The US Dollar Index (DXY) consolidates around 97.70 near a one-week high, with the broader bullish outlook remaining intact.

The US Dollar Index (DXY) is taking a breather after climbing to a more than one-week high in the previous session, trading in a tight range around 97.70 during Thursday’s Asian session and holding steady on the day.

Minutes from the Federal Reserve’s January meeting showed policymakers split over the timing and need for further rate cuts, given lingering inflation concerns. While some officials suggested additional easing could be appropriate if inflation cools as projected, others warned that cutting rates too soon might jeopardize the Fed’s 2% target. The relatively less dovish tone has helped curb expectations for aggressive policy easing and continues to lend support to the US dollar.

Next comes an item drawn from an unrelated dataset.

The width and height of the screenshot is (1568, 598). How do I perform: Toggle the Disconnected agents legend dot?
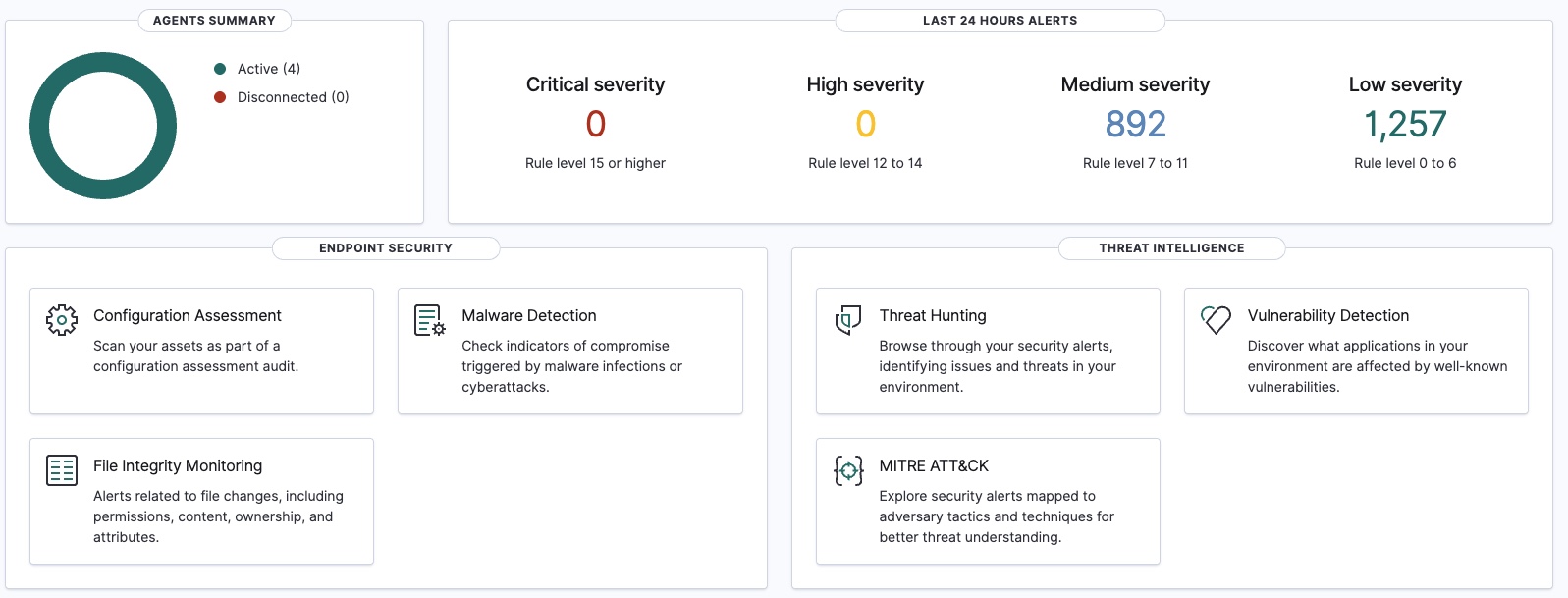click(220, 97)
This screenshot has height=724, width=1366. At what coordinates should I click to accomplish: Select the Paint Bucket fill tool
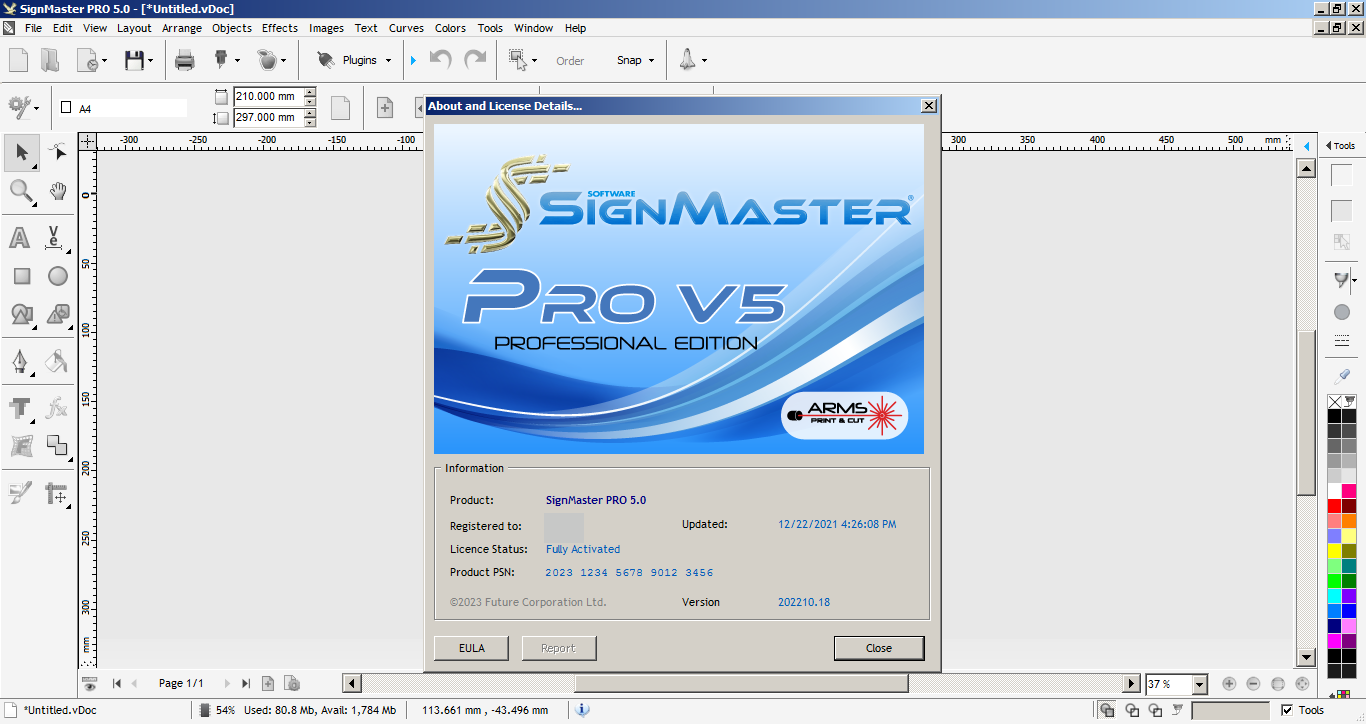point(57,360)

The upbeat January Nonfarm Payrolls report released last week has also reinforced the case for a cautious approach from the Fed, further underpinning the greenback. In addition, reports that the US military could be ready to strike Iran as soon as this weekend are keeping geopolitical risks elevated, sustaining demand for the dollar’s safe-haven appeal.

However, markets are still pricing in the likelihood of at least two Fed rate cuts in 2026. Softer US consumer inflation data released last Friday, combined with a generally positive risk tone, has limited stronger bullish momentum in the dollar. Attention now turns to Friday’s US Personal Consumption Expenditure (PCE) Price Index, which may offer fresh direction for the DXY.